Task details:
Reproduce the passage of the blog post below between "Pet Peave: popular" and "were treated nonsurgically.", inclusive.

Pet Peave: popular press articles that don't link to their sources
Posted by Clark Venable on 4/11/2006
The New York Times Online has an article titled 'Blasting of Kidney Stones Has Risks, Study Reports'. The article mentions the journal (The Journal of Urology) and the first author (Dr. Amy Krambeck). Would it have been so difficult to link to the abstract in the online version?
Materials and Methods
Chart review identified 630 patients treated with SWL at our institution in 1985. Questionnaires were sent to 578 patients who were alive in 2004. The response rate was 58.9%. Respondents were matched by age, sex and year of presentation to a cohort of patients with nephrolithiasis who were treated nonsurgically.
At 19 years of followup hypertension was more prevalent in the SWL group (OR 1.47, 95% CI 1.03, 2.10, p = 0.034). The development of hypertension was related to bilateral treatment (p = 0.033). In the SWL group diabetes mellitus developed in 16.8% of patients. Patients treated with SWL were more likely to have diabetes mellitus than controls (OR 3.23, 95% CI 1.73 to 6.02, p <0.001). Multivariate analysis controlling for change in body mass index showed a persistent risk of diabetes mellitus in the SWL group (OR 3.75, 95% CI 1.56 to 9.02, p = 0.003). Diabetes mellitus was related to the number of administered shocks and treatment intensity (p = 0.005 and 0.007).
At 19 years of followup SWL for renal and proximal ureteral stones was associated with the development of hypertension and diabetes mellitus. The incidence of these conditions was significantly higher than in a cohort of conservatively treated patients with nephrolithiasis. "
Before people panic (or call lawyers), please consider that this is one study, retrospective, with a 59% response rate, using older lithotripsy technology (as the NYT article points out, modern machines use less energy and are able to focus it more precisely.

(Extracted records)
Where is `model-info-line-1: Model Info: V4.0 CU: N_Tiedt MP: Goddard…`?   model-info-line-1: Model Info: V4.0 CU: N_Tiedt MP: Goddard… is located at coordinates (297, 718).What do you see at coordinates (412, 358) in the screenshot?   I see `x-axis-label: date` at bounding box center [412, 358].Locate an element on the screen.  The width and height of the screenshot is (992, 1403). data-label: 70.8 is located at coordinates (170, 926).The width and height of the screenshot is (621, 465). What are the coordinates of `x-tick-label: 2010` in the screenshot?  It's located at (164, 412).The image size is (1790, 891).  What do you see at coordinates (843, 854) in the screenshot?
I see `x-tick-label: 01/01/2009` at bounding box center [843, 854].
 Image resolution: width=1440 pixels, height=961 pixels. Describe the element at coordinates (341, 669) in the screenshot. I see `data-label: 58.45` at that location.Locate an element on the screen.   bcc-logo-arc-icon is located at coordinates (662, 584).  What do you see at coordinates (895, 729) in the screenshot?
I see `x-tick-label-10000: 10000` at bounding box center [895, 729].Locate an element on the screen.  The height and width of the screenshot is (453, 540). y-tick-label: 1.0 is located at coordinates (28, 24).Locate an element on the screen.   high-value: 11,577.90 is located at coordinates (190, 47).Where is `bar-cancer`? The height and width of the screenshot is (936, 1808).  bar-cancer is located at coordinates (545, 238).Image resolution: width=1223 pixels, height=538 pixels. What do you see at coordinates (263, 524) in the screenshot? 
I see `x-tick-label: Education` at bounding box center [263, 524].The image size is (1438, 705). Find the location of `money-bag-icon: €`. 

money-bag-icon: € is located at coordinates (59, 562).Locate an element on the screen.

Response:
Pet Peave: popular press articles that don't link to their sources
Posted by Clark Venable on 4/11/2006
The New York Times Online has an article titled 'Blasting of Kidney Stones Has Risks, Study Reports'. The article mentions the journal (The Journal of Urology) and the first author (Dr. Amy Krambeck). Would it have been so difficult to link to the abstract in the online version?
Materials and Methods
Chart review identified 630 patients treated with SWL at our institution in 1985. Questionnaires were sent to 578 patients who were alive in 2004. The response rate was 58.9%. Respondents were matched by age, sex and year of presentation to a cohort of patients with nephrolithiasis who were treated nonsurgically.